Neuronal MHC-I expression and its implications in synaptic function, axonal regeneration and Parkinson's and other brain diseases

Abstract

Neuronal expression of major histocompatibility complex I (MHC-I) has been implicated in developmental synaptic plasticity and axonal regeneration in the central nervous system (CNS), but recent findings demonstrate that constitutive neuronal MHC-I can also be involved in neurodegenerative diseases by playing a neuroinflammtory role. Recent reports demonstrate its expression in vitro and in human postmortem samples and support a role in neurodegeneration involving proinflammatory cytokines, activated microglia and increased cytosolic oxidative stress. Major histocompatibility complex I may be important for both normal development and pathogenesis of some CNS diseases including Parkinson's.

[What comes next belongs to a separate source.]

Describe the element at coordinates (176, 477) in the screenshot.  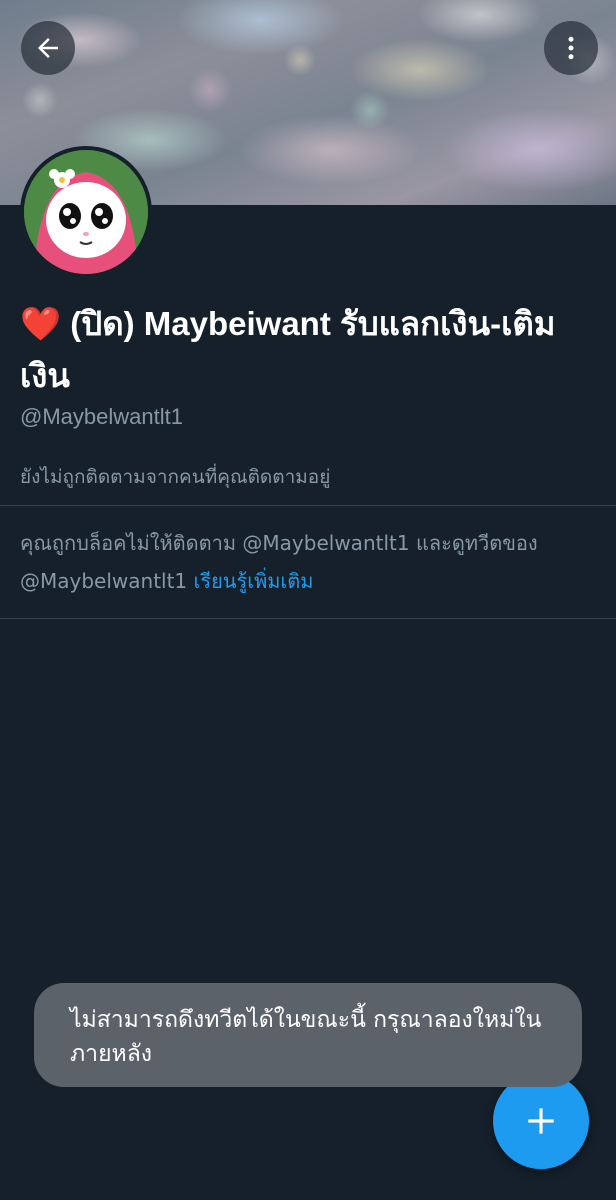
I see `follow-status-note: ยังไม่ถูกติดตามจากคนที่คุณติดตามอยู่` at that location.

Keywords: major histocompatibility complex class I; neurodegeneration; neuroinflammation; neurons; plasticity.

Figure 1

Model of a CD8+ cytotoxic T cell targeting an MHC-I expressing cell. Intracellular antigens are digested by the proteasome into small peptides. A specialized carrier, the transporter associated with antigen processing (TAP) complex, translocates the peptide into the endoplasmic reticulum (ER), allowing the antigen to bind MHC class I, which consists of an alpha and beta 2 microglobulin (β2m) chain. Endoplasmic reticulum-derived vesicles that contain the complex fuse with the Golgi. The complex is then packaged in secretory vesicles that fuse with the plasma membrane to insert the complex on the cell surface. Major histocompatibility complex I molecules present antigens to CD8⁺ cytotoxic T cells. The T cell CD8⁺ molecule recognizes MHC-I, while TCRs recognize specific antigenic peptides. The TCR complex contains CD3 and ζ(zeta) chains. Once the CD8⁺ T cell recognizes the target cell, apoptosis can occur in two ways: one uses the Fas ligand protein, which is expressed on the surface of the CD8⁺ T cells and binds to the Fas receptor on the target cell, which triggers apoptosis through the classical caspase cascade. The other uses secretion of granzyme B and perforin from T cell granules into the intercellular space between the cells.

Figure 2

Scheme modeling an initial insult and disruption of the blood brain barrier, with penetration of lymphocytes into the brain. In the event of death of a few catecholamine neurons, alpha-synuclein (α-syn) and neuromelanin (NM) are released to the extracellular space, activating microglial cells that in turn release proinflammatory substances such as interferon gamma (IFN-γ). This would induce major histocompatibility class I expression (MHC-I) in the membrane of catecholamine neurons, and if they contain proteins that are misfolded or cannot be normally degraded, these might be presented as antigens by MHC-I. Cytotoxic lymphocytes that enter the brain may recognize these presented antigens and kill the neurons, which would again release α-syn and NM. This could continue a vicious cycle that may contribute to the death of catecholamine neurons in Parkinson’s disease.